One of the defining features of the Executive Global Master‘s is its immersive global structure. While five of the program’s seven modules are based at LSE in London, two take place overseas. These modules take students out of their usual context and into the heart of unfamiliar, fast-moving environments.

Locations are chosen for their strategic importance and connection to course content. Places like India, South Africa, China, and Turkey offer dynamic and diverse landscapes. Dr. Côté explains the strategy. “We want to be going to markets with our students, which are the most relevant markets today.” That mindset ensures the program maintains relevance and evolves alongside global business. (02:00)

Each international module combines lectures, company visits, and talks from local industry leaders. Students engage directly with executives navigating real challenges, from supply chain innovation to scaling social enterprise. Through these experiences they gain both knowledge and  global perspective.

A Cohort Built For Challenge, Not Comfort

The Executive Global Master’s in Management at LSE isn’t just shaped by its curriculum, it’s shaped by its students. The program is built on diversity in every sense: geography, industry, discipline, and perspective. This isn’t incidental, it’s intentional.

“The new generation of leaders are just extremely international,” says Dr. Côté. “At least the ones we’re attracting to the LSE. Seventeen nationalities were reflected in this incoming group this year.” That range creates a cohort dynamic that’s more of a roundtable than a lecture hall. (02:26)
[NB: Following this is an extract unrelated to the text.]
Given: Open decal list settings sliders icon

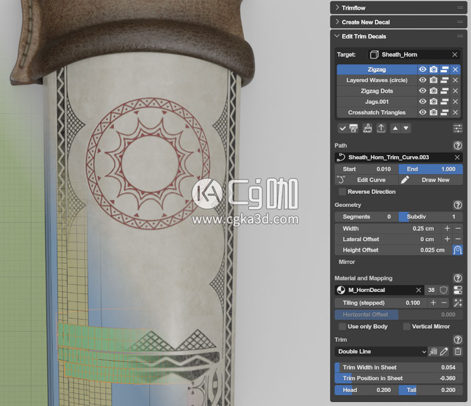Looking at the screenshot, I should click(x=457, y=128).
The program actively seeks candidates who are comfortable asking hard questions and exploring complex answers. As Dr. Côté puts it, ideal students are “intellectually curious, interested in delving deeply into understanding and solving problems…and aren’t afraid to do that through an analytical or theoretical lens.” (02:44)

This makes every discussion a negotiation of perspectives, and every assignment benefits from the experience of a global peer group. The result goes beyond a strong network. It creates a community of leaders who think differently and carry a global and open mindset into every decision they make.

How the Executive Global Master’s in Management Stays Relevant in a Changing World

As industries shift and global dynamics evolve, the Global Master’s continues to refine what it teaches.

For Dr. Côté, this is non-negotiable. “If I look to the future,” she says, “we want to continue to attract global business leaders from around the world. Our goal is to continue to foster that intellectual curiosity even as the world evolves because it’s really at the mainstay of what makes us relevant.” (03:18)

That future-facing approach is built into the program’s DNA. Modules are updated to reflect emerging themes, whether that’s digital transformation, sustainable growth, or geopolitical risk. The overseas components adjust in tandem, targeting the markets that matter now, not ten years ago.

But perhaps what’s most forward-looking about the LSE Executive Master’s is its refusal to treat education as a one-size-fits-all experience. As the program guide states, the program covers the same essential curriculum as a traditional MBA but takes a fresh approach to these topics to develop you as a thoughtful leader.